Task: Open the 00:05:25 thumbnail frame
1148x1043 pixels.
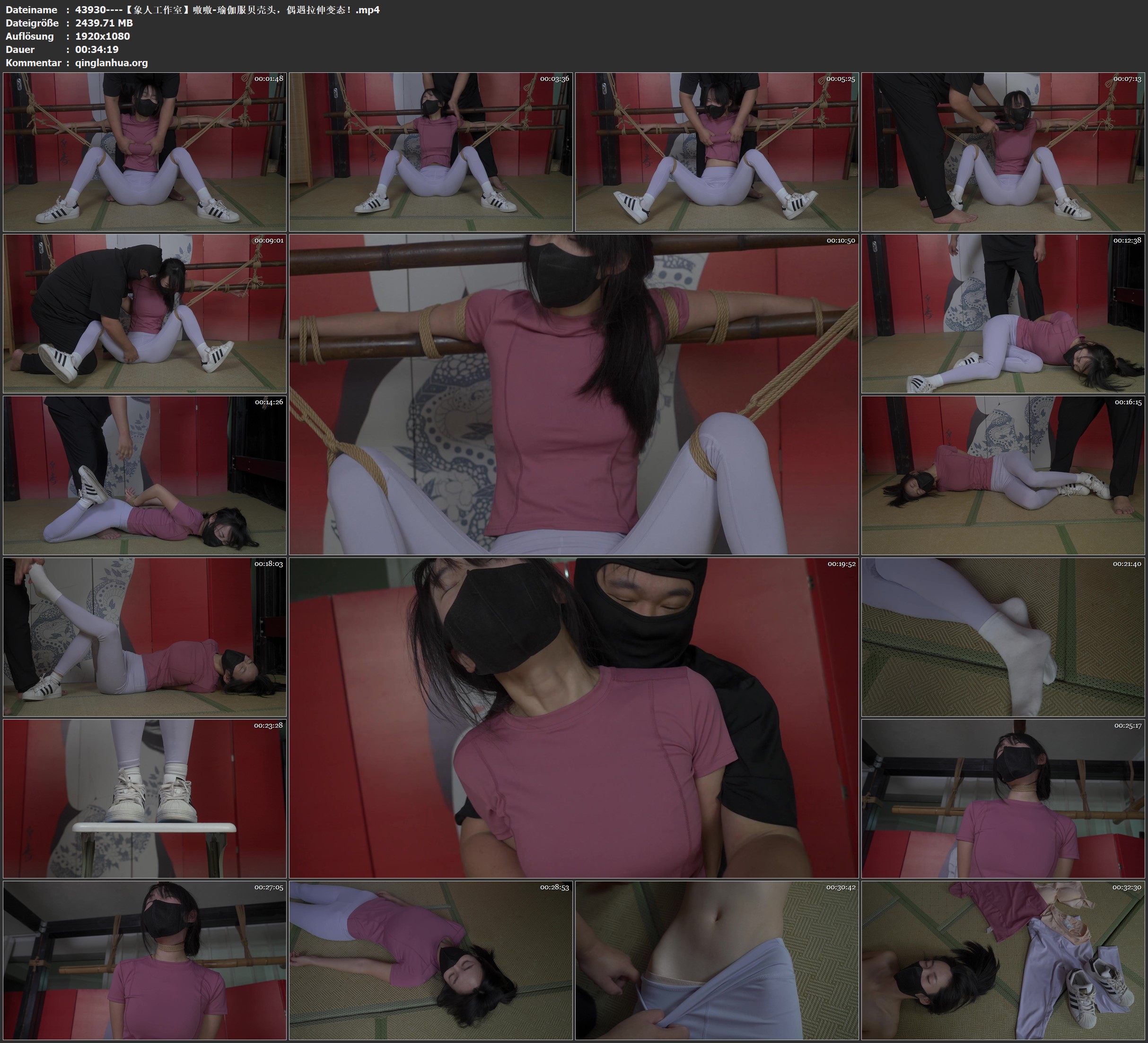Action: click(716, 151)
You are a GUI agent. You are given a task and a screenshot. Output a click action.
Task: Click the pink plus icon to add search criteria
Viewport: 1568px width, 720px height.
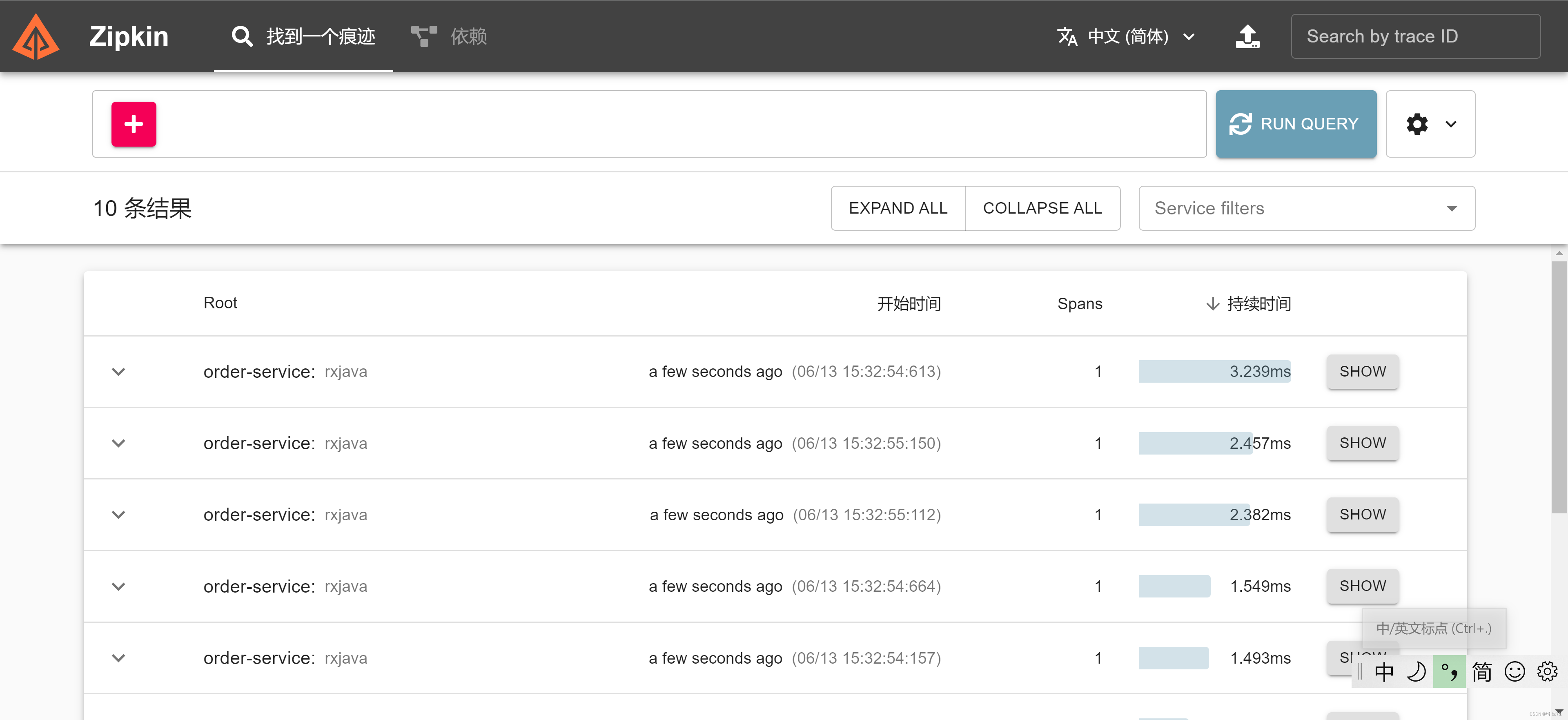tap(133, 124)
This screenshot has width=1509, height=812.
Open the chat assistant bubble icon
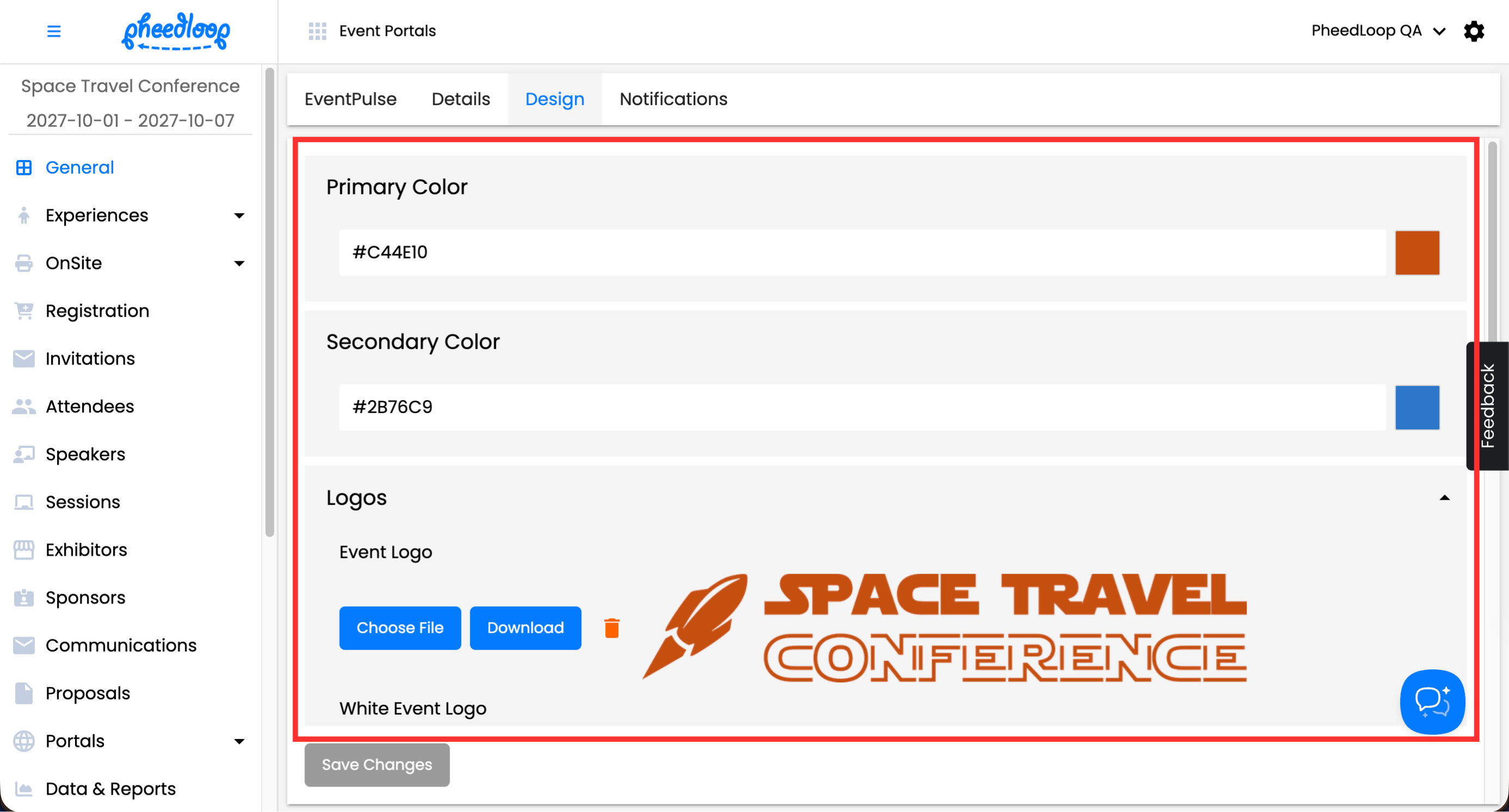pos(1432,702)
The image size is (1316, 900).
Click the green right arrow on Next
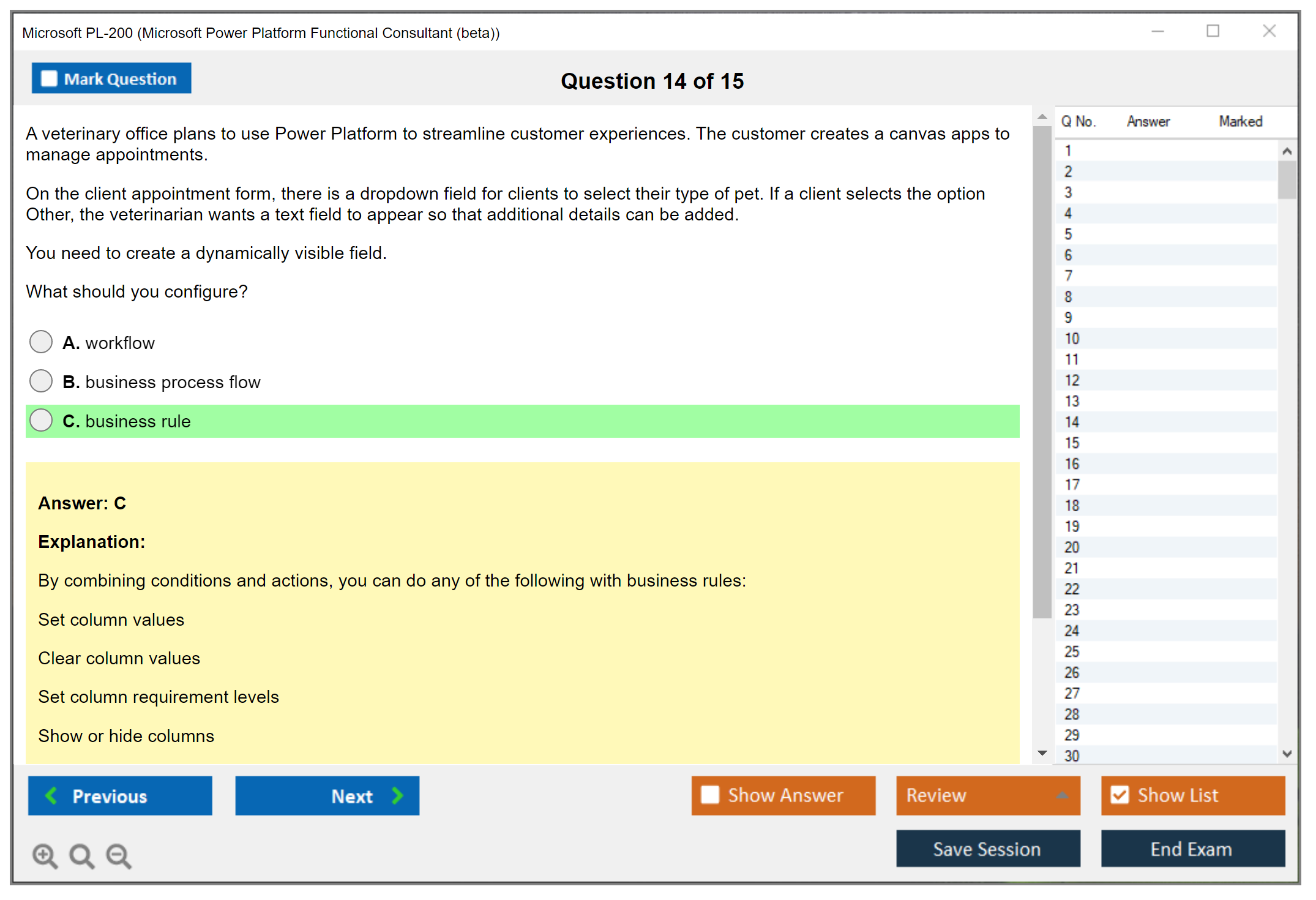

==============================

◆ **Task directions**: Take the lines from the one that contains "1148x1043 pixels." down to the last line of the listing above, both included, and set them down exactly, leaving out pictures.

◆ **Task output**:
1148x1043 pixels.
Action: click(716, 151)
You are a GUI agent. You are given a task and a screenshot. Output a click action.
Task: Click the pink plus icon to add search criteria
Viewport: 1568px width, 720px height.
tap(133, 124)
This screenshot has width=1509, height=812.
Open the chat assistant bubble icon
pos(1432,702)
The image size is (1316, 900).
Click the green right arrow on Next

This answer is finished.